**Requirement:** From the records below, transcribe exactly the lines that begin at the line with "Algemene voorwaarden (508, 2258)" and end at the line with "Чанар (1023, 2297)", both included.

Stored data entries:
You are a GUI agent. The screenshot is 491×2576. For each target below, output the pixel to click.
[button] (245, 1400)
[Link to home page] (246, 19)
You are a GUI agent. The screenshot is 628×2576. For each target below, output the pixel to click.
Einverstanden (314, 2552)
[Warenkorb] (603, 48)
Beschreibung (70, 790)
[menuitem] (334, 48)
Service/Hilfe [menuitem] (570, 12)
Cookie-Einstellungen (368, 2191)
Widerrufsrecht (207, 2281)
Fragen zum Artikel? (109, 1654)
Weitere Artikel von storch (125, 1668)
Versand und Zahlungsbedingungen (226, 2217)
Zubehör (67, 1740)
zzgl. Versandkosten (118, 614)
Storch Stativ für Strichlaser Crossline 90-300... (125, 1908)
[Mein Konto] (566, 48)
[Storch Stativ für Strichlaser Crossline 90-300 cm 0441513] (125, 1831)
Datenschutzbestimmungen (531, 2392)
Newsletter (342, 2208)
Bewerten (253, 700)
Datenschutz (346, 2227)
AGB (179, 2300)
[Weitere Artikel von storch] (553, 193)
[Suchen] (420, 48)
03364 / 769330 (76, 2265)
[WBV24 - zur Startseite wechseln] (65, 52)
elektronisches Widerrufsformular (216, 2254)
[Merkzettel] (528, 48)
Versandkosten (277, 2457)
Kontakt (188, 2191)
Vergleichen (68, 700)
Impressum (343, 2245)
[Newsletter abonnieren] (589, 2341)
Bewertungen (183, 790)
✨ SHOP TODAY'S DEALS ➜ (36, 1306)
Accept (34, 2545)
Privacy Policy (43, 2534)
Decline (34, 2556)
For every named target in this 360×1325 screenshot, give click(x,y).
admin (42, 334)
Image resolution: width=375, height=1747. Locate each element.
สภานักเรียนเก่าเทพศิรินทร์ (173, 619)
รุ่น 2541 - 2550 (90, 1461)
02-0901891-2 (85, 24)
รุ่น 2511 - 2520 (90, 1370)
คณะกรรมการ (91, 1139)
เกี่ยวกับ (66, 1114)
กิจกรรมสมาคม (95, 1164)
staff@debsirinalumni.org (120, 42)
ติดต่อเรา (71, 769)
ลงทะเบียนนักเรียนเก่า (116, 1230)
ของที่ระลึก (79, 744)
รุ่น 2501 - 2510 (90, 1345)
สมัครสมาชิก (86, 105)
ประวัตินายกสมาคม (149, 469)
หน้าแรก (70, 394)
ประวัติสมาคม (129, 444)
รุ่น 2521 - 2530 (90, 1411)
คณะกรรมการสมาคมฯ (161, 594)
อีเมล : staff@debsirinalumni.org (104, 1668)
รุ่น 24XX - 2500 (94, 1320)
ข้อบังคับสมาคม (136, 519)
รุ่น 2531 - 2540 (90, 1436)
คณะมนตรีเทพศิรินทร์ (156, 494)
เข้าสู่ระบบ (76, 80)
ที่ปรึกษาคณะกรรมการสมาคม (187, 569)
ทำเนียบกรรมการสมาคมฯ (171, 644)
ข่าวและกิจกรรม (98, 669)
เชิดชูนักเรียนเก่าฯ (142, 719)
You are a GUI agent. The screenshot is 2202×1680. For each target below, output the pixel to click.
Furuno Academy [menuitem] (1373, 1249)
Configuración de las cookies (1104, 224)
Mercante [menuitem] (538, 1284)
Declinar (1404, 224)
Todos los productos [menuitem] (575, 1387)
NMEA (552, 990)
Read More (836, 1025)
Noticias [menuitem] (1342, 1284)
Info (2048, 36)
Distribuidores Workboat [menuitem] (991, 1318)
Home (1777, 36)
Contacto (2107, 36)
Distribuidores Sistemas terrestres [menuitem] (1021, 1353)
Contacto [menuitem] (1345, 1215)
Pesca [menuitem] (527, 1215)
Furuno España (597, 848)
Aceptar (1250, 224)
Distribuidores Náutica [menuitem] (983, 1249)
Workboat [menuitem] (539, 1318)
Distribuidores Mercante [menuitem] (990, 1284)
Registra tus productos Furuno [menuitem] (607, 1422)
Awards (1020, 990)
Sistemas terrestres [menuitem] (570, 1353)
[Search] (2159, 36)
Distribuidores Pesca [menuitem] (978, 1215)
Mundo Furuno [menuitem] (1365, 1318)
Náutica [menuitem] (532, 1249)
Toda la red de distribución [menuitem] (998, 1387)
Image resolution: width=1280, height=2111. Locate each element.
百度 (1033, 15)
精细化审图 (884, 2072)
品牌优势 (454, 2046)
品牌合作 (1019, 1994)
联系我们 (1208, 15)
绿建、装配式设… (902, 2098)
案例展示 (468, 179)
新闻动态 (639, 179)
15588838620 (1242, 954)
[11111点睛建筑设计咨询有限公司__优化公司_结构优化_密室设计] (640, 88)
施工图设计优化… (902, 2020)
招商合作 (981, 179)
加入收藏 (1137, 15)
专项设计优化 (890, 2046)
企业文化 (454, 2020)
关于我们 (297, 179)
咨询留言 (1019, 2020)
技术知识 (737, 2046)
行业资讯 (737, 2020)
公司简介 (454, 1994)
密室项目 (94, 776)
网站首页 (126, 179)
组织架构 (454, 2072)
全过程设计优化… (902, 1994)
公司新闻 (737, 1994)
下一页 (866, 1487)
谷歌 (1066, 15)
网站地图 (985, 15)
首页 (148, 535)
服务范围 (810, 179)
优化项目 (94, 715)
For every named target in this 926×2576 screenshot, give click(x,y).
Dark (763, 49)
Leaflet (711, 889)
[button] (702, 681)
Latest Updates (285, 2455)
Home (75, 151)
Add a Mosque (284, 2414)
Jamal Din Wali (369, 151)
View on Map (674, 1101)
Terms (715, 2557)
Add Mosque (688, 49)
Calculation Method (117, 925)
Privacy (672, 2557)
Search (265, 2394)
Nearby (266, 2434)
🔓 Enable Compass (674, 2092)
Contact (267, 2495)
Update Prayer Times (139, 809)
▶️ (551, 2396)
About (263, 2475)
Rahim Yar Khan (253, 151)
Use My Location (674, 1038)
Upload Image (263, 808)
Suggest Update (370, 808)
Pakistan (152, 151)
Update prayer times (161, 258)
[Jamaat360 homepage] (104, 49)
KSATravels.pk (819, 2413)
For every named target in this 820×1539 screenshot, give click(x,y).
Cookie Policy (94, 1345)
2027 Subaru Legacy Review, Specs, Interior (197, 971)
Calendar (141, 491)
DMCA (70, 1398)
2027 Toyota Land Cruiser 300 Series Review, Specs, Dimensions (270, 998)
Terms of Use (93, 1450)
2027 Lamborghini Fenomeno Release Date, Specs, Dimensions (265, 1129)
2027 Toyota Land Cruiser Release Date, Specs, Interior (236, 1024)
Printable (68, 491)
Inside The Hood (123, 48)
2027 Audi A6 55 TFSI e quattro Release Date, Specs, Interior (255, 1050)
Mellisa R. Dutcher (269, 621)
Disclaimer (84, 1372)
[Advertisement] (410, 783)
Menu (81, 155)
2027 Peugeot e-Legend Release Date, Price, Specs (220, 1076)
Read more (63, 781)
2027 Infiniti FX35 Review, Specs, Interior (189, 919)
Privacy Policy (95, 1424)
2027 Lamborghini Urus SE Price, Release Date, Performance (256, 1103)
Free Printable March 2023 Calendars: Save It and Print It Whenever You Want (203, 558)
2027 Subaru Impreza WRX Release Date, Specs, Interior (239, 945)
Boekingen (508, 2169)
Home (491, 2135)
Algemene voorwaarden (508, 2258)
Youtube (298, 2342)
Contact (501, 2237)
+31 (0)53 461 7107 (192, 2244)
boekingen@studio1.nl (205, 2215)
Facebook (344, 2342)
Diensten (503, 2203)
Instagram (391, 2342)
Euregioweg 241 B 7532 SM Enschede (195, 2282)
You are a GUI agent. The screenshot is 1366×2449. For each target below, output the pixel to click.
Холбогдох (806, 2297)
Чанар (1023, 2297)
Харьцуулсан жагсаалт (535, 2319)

**Answer to this problem:**
Algemene voorwaarden (508, 2258)
Youtube (298, 2342)
Contact (501, 2237)
+31 (0)53 461 7107 (192, 2244)
boekingen@studio1.nl (205, 2215)
Facebook (344, 2342)
Diensten (503, 2203)
Instagram (391, 2342)
Euregioweg 241 B 7532 SM Enschede (195, 2282)
You are a GUI agent. The screenshot is 1366×2449. For each target below, output the pixel to click.
Холбогдох (806, 2297)
Чанар (1023, 2297)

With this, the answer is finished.